- Sentencing commission votes to reduce sentencing guidelines
- Change could shorten prison stays in a large segment of drug cases
- Congress could still object to the changes
- Attorney General Eric Holder called decision by the commission a milestone
The U.S. Sentencing Commission voted Thursday to reduce sentencing guidelines that could shorten prison stays for about 70% of federal drug trafficking defendants, backing a proposal supported by the Justice Department and some conservative lawmakers.
The unanimous vote by the commission sets in motion a change in the formula used to determine sentences for federal drug offenders. If Congress doesn't object to the change, it would go into effect on November 1.

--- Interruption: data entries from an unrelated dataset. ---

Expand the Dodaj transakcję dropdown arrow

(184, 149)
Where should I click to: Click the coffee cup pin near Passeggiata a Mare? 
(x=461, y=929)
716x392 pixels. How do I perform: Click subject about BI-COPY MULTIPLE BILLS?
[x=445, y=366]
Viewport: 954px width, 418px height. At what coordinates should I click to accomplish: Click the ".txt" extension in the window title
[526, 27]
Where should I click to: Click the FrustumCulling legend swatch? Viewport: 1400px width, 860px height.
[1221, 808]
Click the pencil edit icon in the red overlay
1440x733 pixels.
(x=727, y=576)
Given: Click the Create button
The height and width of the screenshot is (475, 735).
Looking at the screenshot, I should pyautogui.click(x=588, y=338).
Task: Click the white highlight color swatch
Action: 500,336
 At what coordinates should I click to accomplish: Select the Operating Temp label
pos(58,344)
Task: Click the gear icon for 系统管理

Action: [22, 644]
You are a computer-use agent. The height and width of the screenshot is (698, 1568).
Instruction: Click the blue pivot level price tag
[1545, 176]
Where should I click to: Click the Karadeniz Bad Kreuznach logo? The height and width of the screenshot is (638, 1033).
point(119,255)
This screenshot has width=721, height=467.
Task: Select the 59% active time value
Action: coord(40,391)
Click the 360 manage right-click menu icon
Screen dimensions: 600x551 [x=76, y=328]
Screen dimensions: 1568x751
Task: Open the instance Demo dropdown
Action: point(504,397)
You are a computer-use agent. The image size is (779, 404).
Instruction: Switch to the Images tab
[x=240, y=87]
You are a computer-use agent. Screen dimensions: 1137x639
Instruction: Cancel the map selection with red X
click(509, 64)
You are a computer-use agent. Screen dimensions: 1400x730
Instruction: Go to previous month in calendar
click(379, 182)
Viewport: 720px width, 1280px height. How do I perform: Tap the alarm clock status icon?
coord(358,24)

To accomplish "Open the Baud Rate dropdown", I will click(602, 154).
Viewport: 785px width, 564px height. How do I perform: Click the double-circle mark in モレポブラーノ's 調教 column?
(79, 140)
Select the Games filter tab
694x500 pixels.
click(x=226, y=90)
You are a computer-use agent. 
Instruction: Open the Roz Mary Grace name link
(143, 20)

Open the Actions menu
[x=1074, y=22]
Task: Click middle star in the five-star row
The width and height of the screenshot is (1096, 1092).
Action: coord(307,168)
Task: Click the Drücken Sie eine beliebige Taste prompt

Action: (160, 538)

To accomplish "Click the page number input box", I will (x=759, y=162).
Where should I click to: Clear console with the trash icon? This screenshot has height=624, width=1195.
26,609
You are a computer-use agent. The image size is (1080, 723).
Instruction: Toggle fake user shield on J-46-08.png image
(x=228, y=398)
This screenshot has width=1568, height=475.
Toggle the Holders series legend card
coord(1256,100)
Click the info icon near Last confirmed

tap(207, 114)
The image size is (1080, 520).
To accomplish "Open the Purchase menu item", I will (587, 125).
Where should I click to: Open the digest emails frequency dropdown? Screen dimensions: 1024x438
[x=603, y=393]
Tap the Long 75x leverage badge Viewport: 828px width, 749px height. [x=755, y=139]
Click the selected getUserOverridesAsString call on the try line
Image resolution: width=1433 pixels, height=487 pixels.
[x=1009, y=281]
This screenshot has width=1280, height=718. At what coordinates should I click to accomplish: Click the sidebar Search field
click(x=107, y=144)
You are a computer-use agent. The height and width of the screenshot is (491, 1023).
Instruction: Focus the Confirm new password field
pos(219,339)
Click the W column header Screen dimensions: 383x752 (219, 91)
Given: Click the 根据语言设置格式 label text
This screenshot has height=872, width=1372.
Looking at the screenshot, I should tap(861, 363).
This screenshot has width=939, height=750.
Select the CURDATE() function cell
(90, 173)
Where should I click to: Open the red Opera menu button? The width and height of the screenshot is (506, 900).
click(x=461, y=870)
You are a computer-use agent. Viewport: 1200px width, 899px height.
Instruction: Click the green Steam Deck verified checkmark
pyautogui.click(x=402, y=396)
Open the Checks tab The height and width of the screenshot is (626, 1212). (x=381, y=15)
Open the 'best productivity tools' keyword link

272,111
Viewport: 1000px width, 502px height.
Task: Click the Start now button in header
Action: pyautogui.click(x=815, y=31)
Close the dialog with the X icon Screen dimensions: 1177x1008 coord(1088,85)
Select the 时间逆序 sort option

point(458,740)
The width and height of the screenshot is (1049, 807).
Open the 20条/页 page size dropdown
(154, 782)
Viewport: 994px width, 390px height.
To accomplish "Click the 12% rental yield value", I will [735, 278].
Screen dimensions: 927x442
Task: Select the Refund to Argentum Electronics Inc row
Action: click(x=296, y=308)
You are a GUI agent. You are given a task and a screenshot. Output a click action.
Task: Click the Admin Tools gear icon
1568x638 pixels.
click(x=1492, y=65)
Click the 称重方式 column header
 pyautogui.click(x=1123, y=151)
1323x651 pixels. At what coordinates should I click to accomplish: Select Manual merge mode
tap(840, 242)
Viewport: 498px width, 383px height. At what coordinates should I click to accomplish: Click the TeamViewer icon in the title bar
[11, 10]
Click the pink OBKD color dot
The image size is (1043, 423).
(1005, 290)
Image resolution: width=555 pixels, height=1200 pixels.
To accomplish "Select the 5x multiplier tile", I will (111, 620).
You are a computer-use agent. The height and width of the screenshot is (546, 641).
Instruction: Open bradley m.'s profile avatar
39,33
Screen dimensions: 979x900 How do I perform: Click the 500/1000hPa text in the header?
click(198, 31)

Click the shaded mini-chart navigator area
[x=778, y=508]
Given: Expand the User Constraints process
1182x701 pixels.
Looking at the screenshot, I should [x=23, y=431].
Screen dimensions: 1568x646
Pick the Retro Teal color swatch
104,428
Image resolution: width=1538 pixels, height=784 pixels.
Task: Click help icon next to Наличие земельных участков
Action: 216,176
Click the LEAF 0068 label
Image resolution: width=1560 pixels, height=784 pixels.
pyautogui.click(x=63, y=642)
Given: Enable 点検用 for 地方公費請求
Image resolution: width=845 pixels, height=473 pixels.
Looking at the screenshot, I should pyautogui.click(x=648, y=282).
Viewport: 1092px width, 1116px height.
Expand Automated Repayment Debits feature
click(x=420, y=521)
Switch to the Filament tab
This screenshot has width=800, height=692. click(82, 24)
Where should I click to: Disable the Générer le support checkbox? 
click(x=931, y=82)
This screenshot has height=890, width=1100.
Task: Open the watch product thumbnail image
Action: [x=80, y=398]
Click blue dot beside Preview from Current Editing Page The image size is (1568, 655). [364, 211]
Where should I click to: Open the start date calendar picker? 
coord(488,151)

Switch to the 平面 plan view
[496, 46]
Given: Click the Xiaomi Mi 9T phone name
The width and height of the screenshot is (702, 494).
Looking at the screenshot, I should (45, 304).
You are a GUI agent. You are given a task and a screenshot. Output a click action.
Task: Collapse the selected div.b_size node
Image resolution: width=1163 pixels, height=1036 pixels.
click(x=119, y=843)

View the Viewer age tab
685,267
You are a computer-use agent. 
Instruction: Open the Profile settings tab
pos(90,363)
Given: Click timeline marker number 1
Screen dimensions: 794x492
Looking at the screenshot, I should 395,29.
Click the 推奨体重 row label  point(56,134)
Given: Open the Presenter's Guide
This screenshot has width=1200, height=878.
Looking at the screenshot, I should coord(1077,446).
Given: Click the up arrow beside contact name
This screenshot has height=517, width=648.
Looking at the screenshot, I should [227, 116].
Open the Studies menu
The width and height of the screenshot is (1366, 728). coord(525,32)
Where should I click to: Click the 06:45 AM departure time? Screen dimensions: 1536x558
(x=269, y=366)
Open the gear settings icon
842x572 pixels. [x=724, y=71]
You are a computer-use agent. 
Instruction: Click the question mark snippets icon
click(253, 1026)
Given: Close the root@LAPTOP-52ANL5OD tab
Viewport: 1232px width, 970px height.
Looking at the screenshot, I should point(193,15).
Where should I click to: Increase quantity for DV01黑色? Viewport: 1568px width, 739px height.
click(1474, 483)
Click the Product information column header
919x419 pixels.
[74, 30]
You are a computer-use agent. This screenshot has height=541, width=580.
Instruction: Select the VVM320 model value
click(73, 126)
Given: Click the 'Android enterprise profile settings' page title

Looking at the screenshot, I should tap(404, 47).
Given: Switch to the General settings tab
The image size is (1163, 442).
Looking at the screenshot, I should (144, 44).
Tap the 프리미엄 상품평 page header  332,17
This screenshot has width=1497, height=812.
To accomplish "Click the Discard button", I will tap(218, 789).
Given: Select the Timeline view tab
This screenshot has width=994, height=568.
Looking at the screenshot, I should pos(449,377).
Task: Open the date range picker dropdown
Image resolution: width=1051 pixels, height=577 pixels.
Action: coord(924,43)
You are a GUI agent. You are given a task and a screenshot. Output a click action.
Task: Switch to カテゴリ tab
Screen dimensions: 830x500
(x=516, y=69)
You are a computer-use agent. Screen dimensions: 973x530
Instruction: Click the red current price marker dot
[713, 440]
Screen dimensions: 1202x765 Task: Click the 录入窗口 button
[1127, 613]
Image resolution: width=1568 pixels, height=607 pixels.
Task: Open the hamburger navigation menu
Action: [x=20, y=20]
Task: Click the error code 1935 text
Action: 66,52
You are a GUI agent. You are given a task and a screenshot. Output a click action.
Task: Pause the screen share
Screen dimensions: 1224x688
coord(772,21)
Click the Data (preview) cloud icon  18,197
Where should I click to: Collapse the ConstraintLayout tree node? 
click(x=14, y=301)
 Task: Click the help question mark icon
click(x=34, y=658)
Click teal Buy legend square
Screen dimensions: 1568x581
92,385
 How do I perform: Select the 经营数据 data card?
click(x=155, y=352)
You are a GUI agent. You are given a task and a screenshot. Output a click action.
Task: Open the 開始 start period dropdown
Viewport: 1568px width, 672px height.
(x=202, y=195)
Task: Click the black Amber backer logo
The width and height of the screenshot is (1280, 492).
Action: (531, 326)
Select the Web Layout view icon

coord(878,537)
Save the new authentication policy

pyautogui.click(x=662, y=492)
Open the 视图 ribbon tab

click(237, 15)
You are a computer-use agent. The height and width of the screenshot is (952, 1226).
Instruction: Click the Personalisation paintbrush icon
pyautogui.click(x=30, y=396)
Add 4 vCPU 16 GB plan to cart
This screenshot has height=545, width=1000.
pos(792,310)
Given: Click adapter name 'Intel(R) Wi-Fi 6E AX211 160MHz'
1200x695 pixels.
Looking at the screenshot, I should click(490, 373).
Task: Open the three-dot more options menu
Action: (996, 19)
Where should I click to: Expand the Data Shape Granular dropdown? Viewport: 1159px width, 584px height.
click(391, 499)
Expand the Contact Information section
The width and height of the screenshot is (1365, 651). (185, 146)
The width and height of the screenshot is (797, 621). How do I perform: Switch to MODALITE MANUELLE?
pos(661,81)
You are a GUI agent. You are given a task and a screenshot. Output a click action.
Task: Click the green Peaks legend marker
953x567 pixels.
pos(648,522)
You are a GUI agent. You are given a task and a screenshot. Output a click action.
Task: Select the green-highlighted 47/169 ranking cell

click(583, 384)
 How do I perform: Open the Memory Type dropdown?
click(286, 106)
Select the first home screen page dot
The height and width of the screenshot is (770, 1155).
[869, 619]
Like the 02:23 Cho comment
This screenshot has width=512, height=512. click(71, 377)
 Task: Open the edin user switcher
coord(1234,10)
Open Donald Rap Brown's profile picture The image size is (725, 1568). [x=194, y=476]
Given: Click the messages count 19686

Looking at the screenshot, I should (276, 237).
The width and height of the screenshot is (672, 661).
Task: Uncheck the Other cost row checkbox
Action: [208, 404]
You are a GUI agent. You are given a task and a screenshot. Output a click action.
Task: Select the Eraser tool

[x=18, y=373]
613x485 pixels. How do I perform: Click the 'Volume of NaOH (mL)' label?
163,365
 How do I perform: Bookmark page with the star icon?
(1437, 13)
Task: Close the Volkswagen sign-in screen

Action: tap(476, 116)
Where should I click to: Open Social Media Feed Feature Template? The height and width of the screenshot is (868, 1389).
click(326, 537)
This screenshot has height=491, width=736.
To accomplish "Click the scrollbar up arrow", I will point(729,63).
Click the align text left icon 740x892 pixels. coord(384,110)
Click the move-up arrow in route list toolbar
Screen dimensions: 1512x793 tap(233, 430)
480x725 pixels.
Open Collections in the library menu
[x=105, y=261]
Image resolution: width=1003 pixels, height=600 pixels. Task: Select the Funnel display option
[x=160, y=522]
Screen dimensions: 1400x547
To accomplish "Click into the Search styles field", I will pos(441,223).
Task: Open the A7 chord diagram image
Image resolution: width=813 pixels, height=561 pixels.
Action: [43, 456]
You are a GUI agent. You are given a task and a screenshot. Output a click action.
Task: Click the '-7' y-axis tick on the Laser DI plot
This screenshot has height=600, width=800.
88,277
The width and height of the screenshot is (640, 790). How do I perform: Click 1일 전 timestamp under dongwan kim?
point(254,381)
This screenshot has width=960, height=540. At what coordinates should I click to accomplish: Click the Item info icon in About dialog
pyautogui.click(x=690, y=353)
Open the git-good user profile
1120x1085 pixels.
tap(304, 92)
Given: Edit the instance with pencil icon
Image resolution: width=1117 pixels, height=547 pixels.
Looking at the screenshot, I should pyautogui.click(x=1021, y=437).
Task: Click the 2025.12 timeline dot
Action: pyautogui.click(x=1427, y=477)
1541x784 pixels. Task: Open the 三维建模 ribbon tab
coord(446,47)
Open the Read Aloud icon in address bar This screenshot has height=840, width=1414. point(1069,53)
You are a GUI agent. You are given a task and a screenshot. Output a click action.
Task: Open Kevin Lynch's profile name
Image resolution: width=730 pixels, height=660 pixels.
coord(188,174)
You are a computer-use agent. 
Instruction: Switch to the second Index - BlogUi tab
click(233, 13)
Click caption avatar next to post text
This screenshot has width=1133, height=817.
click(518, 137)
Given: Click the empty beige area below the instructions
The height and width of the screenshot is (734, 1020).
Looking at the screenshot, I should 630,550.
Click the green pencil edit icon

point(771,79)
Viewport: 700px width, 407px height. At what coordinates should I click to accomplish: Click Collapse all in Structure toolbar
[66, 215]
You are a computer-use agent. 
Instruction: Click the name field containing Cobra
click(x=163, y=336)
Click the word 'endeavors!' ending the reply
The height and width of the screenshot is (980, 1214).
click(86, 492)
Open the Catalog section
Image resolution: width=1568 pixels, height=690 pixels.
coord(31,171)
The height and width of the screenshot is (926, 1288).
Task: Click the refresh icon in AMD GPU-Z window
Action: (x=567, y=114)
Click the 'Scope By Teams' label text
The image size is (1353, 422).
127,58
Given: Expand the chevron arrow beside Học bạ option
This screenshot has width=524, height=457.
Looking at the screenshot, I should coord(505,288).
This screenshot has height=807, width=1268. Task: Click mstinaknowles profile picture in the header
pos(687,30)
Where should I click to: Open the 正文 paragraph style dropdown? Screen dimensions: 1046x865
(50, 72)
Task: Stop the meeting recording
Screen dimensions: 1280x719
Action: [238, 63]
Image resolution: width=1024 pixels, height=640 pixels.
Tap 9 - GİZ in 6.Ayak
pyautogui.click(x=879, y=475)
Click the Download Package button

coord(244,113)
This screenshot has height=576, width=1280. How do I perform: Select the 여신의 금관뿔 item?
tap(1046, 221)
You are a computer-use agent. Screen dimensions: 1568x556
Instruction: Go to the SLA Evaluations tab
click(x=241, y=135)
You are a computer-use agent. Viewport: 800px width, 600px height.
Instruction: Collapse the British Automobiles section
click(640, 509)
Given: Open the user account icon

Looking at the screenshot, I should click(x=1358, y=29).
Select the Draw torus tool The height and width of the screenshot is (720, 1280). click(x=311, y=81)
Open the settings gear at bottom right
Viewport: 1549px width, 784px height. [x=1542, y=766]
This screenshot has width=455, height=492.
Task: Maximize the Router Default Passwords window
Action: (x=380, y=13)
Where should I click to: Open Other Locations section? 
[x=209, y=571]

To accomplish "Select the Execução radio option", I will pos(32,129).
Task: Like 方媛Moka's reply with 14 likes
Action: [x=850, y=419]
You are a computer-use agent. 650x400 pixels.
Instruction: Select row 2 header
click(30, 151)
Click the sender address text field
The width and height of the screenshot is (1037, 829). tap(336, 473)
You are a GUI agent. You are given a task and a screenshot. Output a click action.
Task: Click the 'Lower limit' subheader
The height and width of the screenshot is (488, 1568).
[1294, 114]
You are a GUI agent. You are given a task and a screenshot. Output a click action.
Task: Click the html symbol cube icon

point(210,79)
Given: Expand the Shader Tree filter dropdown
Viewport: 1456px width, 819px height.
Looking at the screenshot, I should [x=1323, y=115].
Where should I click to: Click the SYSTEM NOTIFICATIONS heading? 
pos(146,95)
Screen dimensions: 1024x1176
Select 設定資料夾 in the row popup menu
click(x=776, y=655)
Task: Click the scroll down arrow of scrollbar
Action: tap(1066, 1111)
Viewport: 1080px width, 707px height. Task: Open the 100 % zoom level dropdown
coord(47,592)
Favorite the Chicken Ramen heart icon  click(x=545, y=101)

"This modest reduction in drug penalties is an important step toward reducing the problem of prison overcrowding at the federal level in a proportionate and fair manner," said Judge Patti B. Saris, chair of the commission. "Reducing the federal prison population has become urgent, with that population almost three times where it was in 1991."
Attorney General Eric Holder testified in support of the reduced sentencing guidelines last month and he hailed the vote Thursday.
He said it "represents a milestone in our effort to reshape the criminal justice system's approach to dealing with drug offenses. This reduction in the federal sentencing guidelines, while modest, sends a strong message about the need to reserve the harshest penalties for the most serious crimes."
Holder months earlier instructed prosecutors to start using their discretion to help accomplish some of the same goals, a move that some lawmakers and at least one federal judge on the sentencing commission interpreted as bypassing the legal authority of Congress and the commission.
Judge William H. Pryor Jr., who serves on the U.S. Court of Appeals for the 11th Circuit and is a member of the sentencing commission, said he wasn't pleased that "before we voted on the amendment, the attorney general instructed assistant United States attorneys across the nation not to object to defense requests to apply the proposed amendment in sentencing proceedings going forward. That unprecedented instruction disrespected our statutory role."
The federal prison system holds 216,000 prisoners. With only 5% of the world's population, the Unites States has nearly 25% of its prisoners.
Holder, in a statement Thursday, called on Congress to make further changes to sentencing guidelines, particularly those that reduce the discretion of judges on how to deal with drug offenders.
He said legislation he is championing with some Republican lawmakers, such as Sen. Rand Paul, and Democrats, such as Sen. Patrick Leahy, "would take further steps to reduce our overburdened prison system."